(Data items)
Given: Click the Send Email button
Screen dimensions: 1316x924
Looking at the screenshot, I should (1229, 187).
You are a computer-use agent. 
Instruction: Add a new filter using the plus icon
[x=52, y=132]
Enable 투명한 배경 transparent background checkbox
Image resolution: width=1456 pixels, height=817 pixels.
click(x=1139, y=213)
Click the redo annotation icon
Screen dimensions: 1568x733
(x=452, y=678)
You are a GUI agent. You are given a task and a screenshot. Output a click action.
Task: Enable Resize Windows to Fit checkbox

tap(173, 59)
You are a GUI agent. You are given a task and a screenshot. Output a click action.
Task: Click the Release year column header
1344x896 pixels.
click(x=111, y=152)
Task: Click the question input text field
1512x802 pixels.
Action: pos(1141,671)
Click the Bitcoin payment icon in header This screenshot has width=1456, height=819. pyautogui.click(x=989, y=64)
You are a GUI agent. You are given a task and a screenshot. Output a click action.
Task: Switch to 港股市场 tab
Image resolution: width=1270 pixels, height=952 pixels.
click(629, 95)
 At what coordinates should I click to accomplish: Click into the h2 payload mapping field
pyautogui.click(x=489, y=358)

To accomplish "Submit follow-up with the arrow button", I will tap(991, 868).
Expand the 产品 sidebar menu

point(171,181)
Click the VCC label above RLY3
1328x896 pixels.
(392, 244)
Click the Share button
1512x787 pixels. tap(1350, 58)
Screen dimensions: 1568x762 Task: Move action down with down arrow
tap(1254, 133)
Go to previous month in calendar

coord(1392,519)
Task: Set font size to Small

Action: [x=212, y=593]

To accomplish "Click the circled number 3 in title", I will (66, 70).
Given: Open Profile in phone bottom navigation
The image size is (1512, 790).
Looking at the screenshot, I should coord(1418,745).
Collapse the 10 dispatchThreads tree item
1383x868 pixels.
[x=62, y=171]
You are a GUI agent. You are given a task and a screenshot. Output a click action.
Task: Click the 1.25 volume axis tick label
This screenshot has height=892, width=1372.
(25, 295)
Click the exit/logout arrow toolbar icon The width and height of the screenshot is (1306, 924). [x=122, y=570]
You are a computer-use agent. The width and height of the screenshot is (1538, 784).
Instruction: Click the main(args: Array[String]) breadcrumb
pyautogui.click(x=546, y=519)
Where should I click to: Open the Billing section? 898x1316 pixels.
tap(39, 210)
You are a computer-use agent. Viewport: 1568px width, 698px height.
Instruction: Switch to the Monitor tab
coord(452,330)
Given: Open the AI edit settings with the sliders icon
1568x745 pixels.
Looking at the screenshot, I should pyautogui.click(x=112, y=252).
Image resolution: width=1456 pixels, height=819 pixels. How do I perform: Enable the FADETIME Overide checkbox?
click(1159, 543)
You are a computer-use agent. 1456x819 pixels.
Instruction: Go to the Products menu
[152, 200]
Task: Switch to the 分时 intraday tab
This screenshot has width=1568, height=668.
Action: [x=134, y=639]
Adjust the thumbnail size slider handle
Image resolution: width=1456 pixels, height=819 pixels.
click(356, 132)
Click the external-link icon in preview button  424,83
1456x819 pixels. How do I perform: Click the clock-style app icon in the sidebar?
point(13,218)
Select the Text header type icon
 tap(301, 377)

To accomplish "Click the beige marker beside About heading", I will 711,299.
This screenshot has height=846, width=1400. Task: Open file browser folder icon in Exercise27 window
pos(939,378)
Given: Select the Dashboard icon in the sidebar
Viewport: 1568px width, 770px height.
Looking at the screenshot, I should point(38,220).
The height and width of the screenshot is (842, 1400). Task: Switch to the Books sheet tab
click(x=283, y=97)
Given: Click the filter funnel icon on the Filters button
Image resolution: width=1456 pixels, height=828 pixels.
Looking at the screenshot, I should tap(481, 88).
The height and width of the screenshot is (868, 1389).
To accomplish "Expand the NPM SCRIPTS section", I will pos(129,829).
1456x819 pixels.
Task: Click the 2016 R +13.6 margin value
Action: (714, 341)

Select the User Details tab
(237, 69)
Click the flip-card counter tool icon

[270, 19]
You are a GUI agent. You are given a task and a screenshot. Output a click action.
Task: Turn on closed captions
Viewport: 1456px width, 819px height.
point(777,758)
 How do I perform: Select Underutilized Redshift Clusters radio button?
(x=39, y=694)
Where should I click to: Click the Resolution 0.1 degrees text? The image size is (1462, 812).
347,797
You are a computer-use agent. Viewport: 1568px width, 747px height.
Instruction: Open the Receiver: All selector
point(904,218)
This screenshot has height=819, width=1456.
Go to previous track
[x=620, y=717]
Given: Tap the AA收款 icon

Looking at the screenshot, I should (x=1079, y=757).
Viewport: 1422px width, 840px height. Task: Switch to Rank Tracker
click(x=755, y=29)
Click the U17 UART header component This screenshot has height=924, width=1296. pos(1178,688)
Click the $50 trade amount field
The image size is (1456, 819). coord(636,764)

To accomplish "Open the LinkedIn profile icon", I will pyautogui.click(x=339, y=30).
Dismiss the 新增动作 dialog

What is being asked | Take the line above containing "Image resolution: width=1456 pixels, height=819 pixels. How", the line containing "Given: Click the filter", and all lines in between, and copy them exactly without anything else.

Answer space |
Image resolution: width=1456 pixels, height=819 pixels. How do I perform: Enable the FADETIME Overide checkbox?
click(1159, 543)
You are a computer-use agent. 1456x819 pixels.
Instruction: Go to the Products menu
[152, 200]
Task: Switch to the 分时 intraday tab
This screenshot has width=1568, height=668.
Action: [x=134, y=639]
Adjust the thumbnail size slider handle
Image resolution: width=1456 pixels, height=819 pixels.
click(356, 132)
Click the external-link icon in preview button  424,83
1456x819 pixels. How do I perform: Click the clock-style app icon in the sidebar?
point(13,218)
Select the Text header type icon
 tap(301, 377)

To accomplish "Click the beige marker beside About heading", I will 711,299.
This screenshot has height=846, width=1400. Task: Open file browser folder icon in Exercise27 window
pos(939,378)
Given: Select the Dashboard icon in the sidebar
Viewport: 1568px width, 770px height.
Looking at the screenshot, I should point(38,220).
The height and width of the screenshot is (842, 1400). Task: Switch to the Books sheet tab
click(x=283, y=97)
Given: Click the filter funnel icon on the Filters button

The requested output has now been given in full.